I would say it can be harder at times, but not because a person with arthrogryposis is less lovable or less worthy of real love. The hardest part is often the emotional side of it. It can bring up fear of rejection, fear of being misunderstood, fear of being seen as a burden, and fear that someone will only notice the disability before they notice the person. That can make opening up feel scary. But no, I do not believe arthrogryposis means someone cannot find a partner or keep a strong relationship. A real relationship is built on connection, honesty, trust, humor, patience, attraction, and how two people treat each other, not on whether one body moves like another.
I think maintaining a relationship can come with extra challenges sometimes, especially around independence, physical limits, fatigue, pain, accessibility, or intimacy, but every relationship has its own challenges. The important thing is whether both people are willing to communicate, adjust, and care about each other in a real way. The wrong person may make someone feel like they are too much or not enough. The right person will make them feel safe, desired, respected, and fully seen.

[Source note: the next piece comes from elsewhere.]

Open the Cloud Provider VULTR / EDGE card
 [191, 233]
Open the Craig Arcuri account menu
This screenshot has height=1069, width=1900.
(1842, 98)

The advice I would give is this: do not go looking for love as if you need to apologize for yourself first. Do not shrink who you are just to be accepted. Let someone get to know your full self, your mind, your humor, your heart, your values, your way of loving, not just your diagnosis. Be honest about your needs, but do not confuse needing support with being a burden. And if you are already in a relationship, talk openly about the hard stuff instead of carrying it alone. The strongest relationships are not the ones with no struggles. They are the ones where both people keep choosing each other honestly through them.